男が唯一覚えていることは林檎が大好きなこと。

新しい自分プロジェクト。

自転車に乗れ、仮装パーティーに参加せよ、映画館でホラー映画を観ろー。

意味不明な指示を真面目にこなしていく男。

やがて、彼の瞳に映る世界とは…?

忘れたい記憶、残しておきたい記憶、思い出は選べない。

思い出すことで楽しい気持ち、幸せになることもあれば、思い出すことで辛くなる、不幸になることもある。

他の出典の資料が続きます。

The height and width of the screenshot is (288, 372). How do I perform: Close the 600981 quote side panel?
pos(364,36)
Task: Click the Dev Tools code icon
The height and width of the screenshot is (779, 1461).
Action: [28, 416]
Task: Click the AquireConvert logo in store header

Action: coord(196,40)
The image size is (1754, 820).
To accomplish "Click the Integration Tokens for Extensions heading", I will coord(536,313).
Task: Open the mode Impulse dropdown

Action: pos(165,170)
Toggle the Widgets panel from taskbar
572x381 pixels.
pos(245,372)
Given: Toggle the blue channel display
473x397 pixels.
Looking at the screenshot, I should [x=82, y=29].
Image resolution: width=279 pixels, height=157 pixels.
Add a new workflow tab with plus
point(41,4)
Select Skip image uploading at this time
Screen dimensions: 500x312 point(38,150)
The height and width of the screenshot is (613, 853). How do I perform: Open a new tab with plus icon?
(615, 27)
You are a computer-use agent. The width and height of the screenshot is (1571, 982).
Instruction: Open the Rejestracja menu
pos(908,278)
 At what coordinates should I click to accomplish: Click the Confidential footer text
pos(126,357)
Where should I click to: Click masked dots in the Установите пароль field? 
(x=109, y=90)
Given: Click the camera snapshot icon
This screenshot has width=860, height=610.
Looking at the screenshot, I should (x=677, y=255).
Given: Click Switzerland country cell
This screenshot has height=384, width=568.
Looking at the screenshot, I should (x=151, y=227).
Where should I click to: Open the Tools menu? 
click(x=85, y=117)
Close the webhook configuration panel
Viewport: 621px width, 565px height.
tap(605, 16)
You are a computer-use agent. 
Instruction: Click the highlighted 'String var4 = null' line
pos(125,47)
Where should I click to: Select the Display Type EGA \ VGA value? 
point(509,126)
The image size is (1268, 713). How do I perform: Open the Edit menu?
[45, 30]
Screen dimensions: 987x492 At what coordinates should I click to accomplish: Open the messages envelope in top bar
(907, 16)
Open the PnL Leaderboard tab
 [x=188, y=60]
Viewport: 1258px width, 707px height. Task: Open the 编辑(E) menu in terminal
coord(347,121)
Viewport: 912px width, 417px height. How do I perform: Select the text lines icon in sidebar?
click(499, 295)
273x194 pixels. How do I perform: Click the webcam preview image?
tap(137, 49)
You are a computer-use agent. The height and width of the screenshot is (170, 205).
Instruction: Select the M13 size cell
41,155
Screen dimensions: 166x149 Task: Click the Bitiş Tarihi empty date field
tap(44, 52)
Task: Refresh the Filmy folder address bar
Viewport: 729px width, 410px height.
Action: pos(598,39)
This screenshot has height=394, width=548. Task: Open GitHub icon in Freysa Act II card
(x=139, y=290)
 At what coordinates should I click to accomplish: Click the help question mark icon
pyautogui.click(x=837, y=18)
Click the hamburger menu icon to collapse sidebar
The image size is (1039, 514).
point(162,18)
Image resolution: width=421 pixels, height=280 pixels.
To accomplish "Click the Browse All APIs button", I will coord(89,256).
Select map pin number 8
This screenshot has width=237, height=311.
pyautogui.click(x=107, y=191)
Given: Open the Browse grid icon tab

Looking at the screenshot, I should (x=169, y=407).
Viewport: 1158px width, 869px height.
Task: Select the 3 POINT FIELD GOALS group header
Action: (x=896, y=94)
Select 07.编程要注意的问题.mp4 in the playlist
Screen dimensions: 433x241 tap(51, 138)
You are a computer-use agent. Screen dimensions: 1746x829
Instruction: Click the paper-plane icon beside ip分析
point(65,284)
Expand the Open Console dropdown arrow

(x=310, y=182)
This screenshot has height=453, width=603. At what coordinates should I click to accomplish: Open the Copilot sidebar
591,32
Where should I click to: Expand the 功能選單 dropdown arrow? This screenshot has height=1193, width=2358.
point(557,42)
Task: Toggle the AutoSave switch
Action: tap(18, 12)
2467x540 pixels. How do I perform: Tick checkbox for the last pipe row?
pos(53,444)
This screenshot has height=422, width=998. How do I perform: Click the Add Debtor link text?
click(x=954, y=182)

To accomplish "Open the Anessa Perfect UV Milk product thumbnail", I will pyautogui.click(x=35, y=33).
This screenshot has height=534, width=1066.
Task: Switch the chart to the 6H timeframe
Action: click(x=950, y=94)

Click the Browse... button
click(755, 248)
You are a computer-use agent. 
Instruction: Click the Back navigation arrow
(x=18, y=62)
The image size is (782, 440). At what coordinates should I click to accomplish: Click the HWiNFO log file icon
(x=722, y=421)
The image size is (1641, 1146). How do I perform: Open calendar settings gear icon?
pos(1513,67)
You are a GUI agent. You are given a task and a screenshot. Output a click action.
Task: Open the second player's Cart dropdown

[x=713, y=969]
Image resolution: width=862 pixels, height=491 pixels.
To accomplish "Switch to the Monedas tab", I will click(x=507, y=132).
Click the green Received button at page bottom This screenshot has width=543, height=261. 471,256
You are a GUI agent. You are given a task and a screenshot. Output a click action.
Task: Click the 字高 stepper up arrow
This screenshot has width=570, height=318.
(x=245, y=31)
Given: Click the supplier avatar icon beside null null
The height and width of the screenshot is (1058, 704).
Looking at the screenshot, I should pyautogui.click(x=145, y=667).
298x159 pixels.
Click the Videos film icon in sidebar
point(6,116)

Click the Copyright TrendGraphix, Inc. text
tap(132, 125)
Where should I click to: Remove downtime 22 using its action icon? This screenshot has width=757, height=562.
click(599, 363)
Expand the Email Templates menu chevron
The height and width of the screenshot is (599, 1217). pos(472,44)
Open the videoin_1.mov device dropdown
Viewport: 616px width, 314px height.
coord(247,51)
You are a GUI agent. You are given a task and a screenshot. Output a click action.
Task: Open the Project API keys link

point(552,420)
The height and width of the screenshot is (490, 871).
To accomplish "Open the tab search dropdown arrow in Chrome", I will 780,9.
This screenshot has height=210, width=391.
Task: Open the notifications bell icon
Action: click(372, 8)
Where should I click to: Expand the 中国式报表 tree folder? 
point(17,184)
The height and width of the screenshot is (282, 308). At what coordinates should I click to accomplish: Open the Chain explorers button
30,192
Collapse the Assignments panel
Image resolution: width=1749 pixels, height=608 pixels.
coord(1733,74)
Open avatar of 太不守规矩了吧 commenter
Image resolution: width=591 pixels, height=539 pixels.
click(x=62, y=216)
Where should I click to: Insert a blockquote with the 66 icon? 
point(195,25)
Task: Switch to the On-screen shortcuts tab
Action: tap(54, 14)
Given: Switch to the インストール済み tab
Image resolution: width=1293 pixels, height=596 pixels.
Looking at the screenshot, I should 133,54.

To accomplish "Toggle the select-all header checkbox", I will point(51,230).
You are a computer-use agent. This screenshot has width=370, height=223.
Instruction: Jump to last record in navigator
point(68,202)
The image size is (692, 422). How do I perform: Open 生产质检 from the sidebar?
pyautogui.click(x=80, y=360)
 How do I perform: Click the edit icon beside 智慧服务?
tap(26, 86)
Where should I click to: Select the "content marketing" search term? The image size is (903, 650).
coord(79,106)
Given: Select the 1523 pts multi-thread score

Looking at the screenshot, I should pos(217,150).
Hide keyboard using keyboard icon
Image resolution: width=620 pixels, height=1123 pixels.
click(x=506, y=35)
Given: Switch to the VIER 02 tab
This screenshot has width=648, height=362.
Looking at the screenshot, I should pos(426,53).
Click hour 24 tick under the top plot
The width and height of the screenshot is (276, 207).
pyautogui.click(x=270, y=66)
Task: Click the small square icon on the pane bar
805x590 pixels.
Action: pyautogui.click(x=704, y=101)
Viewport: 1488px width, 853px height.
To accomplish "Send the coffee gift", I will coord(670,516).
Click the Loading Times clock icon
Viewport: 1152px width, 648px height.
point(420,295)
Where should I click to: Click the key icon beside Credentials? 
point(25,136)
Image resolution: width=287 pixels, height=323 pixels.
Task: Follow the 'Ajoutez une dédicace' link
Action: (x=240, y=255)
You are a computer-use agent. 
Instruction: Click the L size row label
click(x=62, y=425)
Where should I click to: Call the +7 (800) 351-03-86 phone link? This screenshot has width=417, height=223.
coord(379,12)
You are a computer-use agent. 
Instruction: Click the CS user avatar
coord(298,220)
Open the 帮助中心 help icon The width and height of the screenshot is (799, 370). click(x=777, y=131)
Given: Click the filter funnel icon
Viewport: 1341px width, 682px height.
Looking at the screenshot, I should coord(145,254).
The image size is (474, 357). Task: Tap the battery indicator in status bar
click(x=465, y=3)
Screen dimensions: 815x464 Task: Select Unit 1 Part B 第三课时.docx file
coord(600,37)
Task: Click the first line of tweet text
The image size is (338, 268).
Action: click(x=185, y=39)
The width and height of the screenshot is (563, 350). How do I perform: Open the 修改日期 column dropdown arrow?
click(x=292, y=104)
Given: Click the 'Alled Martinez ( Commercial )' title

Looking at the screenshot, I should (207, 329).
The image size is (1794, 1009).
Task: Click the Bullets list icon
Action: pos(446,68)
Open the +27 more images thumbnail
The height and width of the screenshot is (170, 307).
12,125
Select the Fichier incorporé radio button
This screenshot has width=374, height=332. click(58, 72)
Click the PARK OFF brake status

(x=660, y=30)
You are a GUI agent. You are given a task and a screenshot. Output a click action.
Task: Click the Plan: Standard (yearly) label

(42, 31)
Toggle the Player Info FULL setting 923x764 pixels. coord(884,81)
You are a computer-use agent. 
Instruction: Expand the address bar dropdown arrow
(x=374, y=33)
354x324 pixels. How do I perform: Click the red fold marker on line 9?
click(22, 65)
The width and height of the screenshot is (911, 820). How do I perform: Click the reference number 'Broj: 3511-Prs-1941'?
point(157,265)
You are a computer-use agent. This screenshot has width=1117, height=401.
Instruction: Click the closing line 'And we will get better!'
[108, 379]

男は日々、ポラロイドを撮り、アルバムに新しい人生を収めていく。

彼は新しい自分になるのか、それとも本来の自分に帰っていくのか。

プロジェクトが終わるとき、男の瞳になにが映るのだろう…。

ギリシャ発、クリストス・ニク監督初の長編映画。

ドライブ・マイ・カーのビターズ・エンド(日本の配給会社)がまた一つ、新たな才能を日本に!

製作、脚本もクリストス・ニクが担当。

作品を観たケイト・ブランシェットが絶賛、プロデューサーに名乗りを上げたことでも話題になった本作。

発想がめちゃくちゃユニークです!

“新しい自分プロジェクト”

それは失った記憶、過去を取り戻すのではない。

過去は捨て、新しい自分を見つけるプロジェクトだ。

主人公は綺麗好きで几帳面な男。

彼は毎日送られてくるカセットテープに吹き込まれた内容をもとに、様々なミッションをこなしていく。

ミッションの内容は特に難しいことではなく、何気ない日常的なことばかり。

自転車に乗ること(少年や大人は貸してくれないので結局子供に借りる笑)→三輪車に乗る幼稚園児みたいだが無事クリア(笑)

コスプレして仮装パーティに参加、10メートルの高さからプールに飛び込む、お酒を飲んで女性(ポールダンサー)と仲良くなって踊る、スズキを釣る(バーやクラブで知り合ったばかりの女性とセックスしろといった難易度が高いミッションも!)

目的がよく分からないミッションを真面目に淡々とこなす日々のなかで、男は同じ回復プログラムに参加する風変わりな女と出会う。

ダンス、歌、逆立ち、プールへの飛び込み、林檎が好きなこと。

覚えていること、忘れてしまったこと、間違った記憶。

すべてが少しづつ、紐解かれていく…。

テーマや舞台は近未来、SFだがチープでレトロな世界観。

そこがなんともいえない。

ザ・ボーイの奏でる音楽がルパンみたいなジャズですごくお洒落!

記憶、思い出の大切さ、それを失ってしまうことの辛さ。

一度記憶を失ってしまえば、それ以上大切な思い出を忘れることはない。

それはある意味、幸せなことなのかも知れない。

もし、すべての人間が記憶を失くしたら。

世界から争いは消えるのだろうか?

そんなくだらないことが頭に浮かびました。